* **ABOUT THIS TASK**: Provide the data again in its entirety, exactly as given.

___ PROVIDED RECORDS

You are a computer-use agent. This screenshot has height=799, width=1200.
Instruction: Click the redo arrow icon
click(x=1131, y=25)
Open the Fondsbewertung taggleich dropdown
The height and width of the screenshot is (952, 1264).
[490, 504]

______

* **TASK ANSWER**:
You are a computer-use agent. This screenshot has height=799, width=1200.
Instruction: Click the redo arrow icon
click(x=1131, y=25)
Open the Fondsbewertung taggleich dropdown
The height and width of the screenshot is (952, 1264).
[490, 504]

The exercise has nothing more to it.